When the ply isn’t applying itself
Don’t judge me but I’m writing this blog simply because I wanted to make the pun in the title. It’s been a rough year, give me this.
Still, there is a topic to go with it that was inspired by a friend of mine’s kid. Stay with me here. I was over their house and they are one of those families that only use single ply paper. Now, I know that some people have budgetary issues and maybe a single ply roll is all they could afford, or maybe they are the type of people that steal it from work and work only stocks single ply because people steal the toilet paper. There’s a lot to unpack there, I know.
My friend is neither of those, they are just a family that prefers single ply toilet paper. While I might secretly judge them, I don’t do it to their faces. That is until they read this.

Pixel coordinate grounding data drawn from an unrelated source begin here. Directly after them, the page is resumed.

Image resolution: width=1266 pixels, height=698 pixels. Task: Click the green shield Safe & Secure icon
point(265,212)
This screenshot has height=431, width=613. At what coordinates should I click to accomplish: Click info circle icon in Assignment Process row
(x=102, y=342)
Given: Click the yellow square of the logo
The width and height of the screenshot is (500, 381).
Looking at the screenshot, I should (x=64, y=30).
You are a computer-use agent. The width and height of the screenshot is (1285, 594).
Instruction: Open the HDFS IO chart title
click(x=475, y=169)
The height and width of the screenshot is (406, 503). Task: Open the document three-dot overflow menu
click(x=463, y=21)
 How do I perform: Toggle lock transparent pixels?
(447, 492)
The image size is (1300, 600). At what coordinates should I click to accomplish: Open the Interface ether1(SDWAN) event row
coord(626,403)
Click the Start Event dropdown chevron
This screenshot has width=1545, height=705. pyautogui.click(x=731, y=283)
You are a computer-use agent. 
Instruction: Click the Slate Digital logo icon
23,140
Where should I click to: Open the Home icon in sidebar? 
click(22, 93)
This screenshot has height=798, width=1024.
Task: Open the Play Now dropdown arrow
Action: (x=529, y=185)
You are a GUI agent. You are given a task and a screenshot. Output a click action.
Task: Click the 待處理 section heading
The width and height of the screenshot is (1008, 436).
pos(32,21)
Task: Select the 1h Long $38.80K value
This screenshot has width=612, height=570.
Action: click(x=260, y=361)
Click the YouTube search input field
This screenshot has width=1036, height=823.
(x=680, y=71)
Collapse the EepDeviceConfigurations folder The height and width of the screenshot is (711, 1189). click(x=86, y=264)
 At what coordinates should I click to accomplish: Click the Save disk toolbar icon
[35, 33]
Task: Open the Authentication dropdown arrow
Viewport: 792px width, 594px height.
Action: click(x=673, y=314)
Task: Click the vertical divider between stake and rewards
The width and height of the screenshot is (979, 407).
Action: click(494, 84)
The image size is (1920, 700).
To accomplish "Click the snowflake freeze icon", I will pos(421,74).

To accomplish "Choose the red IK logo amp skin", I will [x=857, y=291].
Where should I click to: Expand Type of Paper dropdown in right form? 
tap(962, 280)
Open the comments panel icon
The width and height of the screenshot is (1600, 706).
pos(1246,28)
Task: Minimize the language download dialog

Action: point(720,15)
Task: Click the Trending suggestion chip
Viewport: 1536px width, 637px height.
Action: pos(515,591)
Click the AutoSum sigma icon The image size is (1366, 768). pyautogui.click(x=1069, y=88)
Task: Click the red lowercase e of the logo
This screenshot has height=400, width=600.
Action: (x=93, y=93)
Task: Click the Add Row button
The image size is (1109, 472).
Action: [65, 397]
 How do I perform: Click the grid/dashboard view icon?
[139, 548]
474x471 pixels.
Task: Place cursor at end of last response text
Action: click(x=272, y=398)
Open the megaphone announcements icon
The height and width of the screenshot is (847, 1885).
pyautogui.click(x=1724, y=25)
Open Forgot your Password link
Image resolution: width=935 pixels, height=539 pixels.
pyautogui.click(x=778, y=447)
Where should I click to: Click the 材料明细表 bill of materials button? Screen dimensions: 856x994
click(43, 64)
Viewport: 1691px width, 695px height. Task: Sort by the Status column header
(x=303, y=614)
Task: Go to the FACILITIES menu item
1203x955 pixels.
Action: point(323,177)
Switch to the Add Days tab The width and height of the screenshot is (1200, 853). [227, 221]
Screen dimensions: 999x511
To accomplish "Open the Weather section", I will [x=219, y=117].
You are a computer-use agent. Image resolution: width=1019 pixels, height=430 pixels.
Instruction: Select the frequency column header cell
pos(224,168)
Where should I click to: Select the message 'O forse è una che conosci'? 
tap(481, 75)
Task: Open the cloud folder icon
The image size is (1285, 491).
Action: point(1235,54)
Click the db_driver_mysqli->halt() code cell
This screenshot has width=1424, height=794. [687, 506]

Still, I was house sitting for them once and bought some three ply and left it in their bathroom. When I was over there next, their young child asked me if I left the toilet paper. I said that I had, and the kid thanked me because it was like, and I quote, “wiping my bum with a cloud”.
The imagery not withstanding I explained that it was just Uranus Wiper four-ply paper and the child asked me if there was five ply paper. To be honest, I didn’t know. After some internet sleuthing, I found that not only is there five ply paper, but there are even some people that have gone up to 10 ply paper.
Let it sink in, 10 ply paper. I don’t think that toilet paper needs to be like good bed sheets and have a higher count for better quality. I can only assume that using 10 ply paper is like using a sock.
However, I learned something that day, and now you have as well. Don’t you feel better for it?